To study the mechanism of exaggerated natriuresis in hypertension, 300 ml of 3% saline was infused for 1 h during hydropenia in 13 patients with normal renin essential hypertension and 5 normotensive subjects on a daily ingestion of 4 g and 16 g NaCl. At the end of the infusion, the circulating blood volume indicated by the change in serum total protein concentration and glomerular filtration rate were increased to a similar extent in both groups. Prompt and enhanced natriuresis and diuresis occurred within 1-2 h after starting the infusion in hypertensives on a daily ingestion of 16 g NaCl. Significant positive correlations occurred between the change in mean arterial blood pressure (.DELTA.MAP) and UV [urine volume], and between .DELTA.MAP and UNaV [urine Na concentration] in the hypertensives either on a daily 4 g or 16 g ingestion of NaCl. Free H2O reabsorption (TcH2O) was lower in the hypertensives than in the controls at high levels of osmolar clearance (Cosm). Plasma renin activity (PRA) did not differ in either group on either NaCl ingestion and was equally suppressed on a daily ingestion of 4 g NaCl, while little changed on a high salt intake.
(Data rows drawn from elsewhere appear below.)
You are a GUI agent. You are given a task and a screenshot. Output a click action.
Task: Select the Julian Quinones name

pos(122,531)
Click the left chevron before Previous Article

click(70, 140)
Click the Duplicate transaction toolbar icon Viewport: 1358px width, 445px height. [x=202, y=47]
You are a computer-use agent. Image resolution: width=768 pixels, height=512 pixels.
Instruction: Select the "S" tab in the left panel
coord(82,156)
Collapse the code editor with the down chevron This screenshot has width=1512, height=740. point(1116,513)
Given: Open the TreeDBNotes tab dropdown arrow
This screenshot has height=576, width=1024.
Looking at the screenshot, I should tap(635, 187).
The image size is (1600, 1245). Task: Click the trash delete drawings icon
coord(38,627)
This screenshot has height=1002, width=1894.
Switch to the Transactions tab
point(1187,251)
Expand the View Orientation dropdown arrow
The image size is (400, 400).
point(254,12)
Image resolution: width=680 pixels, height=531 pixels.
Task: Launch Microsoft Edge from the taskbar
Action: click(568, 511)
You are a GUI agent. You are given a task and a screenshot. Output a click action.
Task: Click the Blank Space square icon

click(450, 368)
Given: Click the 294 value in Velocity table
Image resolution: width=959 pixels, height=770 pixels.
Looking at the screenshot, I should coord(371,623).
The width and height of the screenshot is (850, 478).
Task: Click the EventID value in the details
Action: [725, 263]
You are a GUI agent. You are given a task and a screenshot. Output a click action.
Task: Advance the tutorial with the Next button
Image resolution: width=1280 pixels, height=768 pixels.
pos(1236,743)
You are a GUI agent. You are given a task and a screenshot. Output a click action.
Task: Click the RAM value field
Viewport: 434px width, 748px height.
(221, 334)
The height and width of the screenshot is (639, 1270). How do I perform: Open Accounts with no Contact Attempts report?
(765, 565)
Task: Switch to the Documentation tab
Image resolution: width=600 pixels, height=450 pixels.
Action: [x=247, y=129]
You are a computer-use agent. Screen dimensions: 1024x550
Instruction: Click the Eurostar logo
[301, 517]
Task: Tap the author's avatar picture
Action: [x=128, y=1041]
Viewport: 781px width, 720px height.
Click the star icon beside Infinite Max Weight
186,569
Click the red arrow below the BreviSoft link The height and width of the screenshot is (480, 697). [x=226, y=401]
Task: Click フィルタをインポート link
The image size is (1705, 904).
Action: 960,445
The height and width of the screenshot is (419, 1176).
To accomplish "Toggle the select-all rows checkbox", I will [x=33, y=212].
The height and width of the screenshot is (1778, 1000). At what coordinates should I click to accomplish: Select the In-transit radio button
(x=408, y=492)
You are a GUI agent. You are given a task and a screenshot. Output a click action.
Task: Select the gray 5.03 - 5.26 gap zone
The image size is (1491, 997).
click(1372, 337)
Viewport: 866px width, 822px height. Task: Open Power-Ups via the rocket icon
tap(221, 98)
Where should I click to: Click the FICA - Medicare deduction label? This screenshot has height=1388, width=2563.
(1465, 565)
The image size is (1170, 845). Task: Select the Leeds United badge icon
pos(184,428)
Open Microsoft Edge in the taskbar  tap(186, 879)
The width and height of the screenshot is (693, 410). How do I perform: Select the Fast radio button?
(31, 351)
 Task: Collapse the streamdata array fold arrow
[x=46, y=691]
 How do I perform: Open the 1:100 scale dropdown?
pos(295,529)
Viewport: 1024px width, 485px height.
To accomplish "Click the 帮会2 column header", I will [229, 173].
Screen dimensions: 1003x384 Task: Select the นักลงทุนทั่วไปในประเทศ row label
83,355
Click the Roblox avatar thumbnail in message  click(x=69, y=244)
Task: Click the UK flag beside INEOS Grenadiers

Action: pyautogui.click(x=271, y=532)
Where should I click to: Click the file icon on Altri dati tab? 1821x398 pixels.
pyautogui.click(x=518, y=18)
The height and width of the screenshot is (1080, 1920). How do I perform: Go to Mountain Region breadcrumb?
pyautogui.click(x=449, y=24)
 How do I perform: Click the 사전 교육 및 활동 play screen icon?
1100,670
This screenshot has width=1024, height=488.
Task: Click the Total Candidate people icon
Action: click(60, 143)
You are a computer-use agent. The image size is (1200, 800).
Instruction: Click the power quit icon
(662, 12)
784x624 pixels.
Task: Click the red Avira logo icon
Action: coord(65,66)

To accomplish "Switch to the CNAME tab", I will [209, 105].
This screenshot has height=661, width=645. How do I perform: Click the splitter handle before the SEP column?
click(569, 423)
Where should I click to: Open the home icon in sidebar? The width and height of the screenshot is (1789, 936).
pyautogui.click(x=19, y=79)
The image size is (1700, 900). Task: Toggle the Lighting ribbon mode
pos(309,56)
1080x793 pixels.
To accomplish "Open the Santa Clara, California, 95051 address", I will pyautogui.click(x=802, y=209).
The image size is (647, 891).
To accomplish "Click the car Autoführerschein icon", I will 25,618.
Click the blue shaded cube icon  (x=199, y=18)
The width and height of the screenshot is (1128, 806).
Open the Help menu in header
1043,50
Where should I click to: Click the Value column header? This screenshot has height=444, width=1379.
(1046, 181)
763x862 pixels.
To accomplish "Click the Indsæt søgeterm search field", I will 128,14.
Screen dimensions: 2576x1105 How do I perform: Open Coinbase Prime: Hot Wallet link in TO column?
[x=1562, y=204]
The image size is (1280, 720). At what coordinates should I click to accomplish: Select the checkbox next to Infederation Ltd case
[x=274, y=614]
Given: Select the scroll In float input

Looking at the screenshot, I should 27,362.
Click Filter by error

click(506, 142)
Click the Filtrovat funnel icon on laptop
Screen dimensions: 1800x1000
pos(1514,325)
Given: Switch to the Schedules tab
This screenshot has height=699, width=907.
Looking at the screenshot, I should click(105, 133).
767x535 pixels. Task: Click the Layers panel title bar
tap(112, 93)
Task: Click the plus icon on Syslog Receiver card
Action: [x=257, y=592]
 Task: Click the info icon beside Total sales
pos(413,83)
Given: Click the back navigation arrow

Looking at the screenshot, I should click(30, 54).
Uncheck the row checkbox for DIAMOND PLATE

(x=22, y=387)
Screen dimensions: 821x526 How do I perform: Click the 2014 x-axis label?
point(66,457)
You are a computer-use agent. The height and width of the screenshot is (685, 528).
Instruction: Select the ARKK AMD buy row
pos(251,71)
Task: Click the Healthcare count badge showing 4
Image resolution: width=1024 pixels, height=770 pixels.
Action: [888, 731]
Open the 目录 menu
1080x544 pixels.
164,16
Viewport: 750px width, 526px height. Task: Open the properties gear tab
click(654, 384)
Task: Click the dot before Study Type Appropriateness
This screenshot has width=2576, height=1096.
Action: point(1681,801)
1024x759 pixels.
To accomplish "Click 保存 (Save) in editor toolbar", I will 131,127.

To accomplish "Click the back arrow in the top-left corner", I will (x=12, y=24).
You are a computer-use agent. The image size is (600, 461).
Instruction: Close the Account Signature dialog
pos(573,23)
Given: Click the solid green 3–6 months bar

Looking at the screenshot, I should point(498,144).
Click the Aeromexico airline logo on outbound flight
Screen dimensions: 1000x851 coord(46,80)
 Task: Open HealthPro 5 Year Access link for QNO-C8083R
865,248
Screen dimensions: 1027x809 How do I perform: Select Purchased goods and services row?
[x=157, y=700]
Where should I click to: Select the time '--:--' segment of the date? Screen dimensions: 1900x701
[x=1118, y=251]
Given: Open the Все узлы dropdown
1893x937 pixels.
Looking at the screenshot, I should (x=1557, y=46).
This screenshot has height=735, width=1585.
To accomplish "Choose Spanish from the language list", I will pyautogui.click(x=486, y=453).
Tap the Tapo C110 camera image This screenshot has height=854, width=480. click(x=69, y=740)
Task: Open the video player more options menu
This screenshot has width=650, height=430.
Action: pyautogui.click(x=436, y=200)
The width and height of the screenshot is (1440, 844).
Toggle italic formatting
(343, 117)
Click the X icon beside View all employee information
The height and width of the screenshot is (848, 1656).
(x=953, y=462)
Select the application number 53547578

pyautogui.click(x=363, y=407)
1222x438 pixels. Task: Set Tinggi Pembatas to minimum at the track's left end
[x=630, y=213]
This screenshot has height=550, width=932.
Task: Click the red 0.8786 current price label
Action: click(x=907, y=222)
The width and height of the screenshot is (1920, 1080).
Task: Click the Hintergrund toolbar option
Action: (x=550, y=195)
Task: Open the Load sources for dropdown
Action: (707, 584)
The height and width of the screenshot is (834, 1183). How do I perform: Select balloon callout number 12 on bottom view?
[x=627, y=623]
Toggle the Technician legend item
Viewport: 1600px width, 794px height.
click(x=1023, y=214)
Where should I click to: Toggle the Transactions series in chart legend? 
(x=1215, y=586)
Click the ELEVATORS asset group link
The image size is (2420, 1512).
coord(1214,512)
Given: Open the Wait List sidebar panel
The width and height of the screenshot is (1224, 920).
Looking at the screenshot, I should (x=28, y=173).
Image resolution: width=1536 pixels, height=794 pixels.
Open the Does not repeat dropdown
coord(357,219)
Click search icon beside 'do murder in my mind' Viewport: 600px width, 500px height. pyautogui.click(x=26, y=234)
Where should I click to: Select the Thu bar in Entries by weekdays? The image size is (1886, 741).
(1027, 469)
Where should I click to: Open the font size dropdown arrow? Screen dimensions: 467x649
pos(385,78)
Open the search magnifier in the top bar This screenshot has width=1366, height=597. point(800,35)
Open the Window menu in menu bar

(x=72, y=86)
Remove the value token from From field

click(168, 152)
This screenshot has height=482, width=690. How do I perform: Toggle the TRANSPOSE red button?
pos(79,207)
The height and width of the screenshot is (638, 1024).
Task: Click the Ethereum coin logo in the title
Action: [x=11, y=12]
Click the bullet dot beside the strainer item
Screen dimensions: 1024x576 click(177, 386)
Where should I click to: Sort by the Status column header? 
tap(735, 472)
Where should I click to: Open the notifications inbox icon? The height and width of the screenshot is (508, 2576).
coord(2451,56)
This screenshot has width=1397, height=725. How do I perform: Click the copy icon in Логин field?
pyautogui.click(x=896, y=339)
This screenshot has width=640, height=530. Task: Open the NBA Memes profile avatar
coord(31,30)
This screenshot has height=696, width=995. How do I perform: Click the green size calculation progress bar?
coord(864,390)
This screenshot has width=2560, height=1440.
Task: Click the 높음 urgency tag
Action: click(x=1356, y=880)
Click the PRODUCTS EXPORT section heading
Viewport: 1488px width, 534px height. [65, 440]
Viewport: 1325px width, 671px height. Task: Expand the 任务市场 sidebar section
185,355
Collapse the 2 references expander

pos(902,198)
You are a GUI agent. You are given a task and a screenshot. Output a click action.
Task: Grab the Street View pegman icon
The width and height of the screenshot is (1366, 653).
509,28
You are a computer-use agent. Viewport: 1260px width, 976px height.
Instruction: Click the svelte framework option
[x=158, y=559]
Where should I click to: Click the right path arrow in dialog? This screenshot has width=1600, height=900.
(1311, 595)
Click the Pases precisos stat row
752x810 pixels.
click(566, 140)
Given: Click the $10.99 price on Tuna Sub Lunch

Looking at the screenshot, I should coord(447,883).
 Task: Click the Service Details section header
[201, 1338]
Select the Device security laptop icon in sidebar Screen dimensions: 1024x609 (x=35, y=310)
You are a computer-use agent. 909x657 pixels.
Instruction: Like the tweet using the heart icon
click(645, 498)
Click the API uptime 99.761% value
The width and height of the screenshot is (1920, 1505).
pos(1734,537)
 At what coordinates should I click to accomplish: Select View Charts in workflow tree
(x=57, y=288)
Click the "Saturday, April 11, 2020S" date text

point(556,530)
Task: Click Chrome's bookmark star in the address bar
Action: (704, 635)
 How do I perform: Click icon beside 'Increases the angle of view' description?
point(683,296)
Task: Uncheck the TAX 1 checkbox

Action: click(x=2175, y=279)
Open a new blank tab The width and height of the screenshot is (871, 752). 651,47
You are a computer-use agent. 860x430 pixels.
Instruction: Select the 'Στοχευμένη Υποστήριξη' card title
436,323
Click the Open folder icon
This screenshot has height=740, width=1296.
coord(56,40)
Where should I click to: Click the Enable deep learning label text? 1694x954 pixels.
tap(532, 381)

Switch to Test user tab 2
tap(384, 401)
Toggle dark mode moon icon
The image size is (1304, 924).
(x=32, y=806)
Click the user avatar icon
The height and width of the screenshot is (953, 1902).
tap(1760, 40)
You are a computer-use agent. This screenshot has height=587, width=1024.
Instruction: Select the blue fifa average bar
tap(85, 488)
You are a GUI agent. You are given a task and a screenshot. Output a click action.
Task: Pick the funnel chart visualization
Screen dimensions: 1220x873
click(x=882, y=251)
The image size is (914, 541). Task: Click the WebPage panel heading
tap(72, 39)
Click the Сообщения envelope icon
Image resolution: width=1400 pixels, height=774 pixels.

Plasma aldosterone levels changed simultaneously with PRA. Exaggerated natriuresis is possibly due to decreased tubular Na reabsorption which may be the result of intrarenal hemodynamic changes related to the elevated renal perfusion pressure. Decreased renal medullary osmolar gradient probably induced by an increase in the medullary blood flow is a possible contributing factor in the enhanced Na and H2O excretion and the renin-aldosterone system does not seem to be important.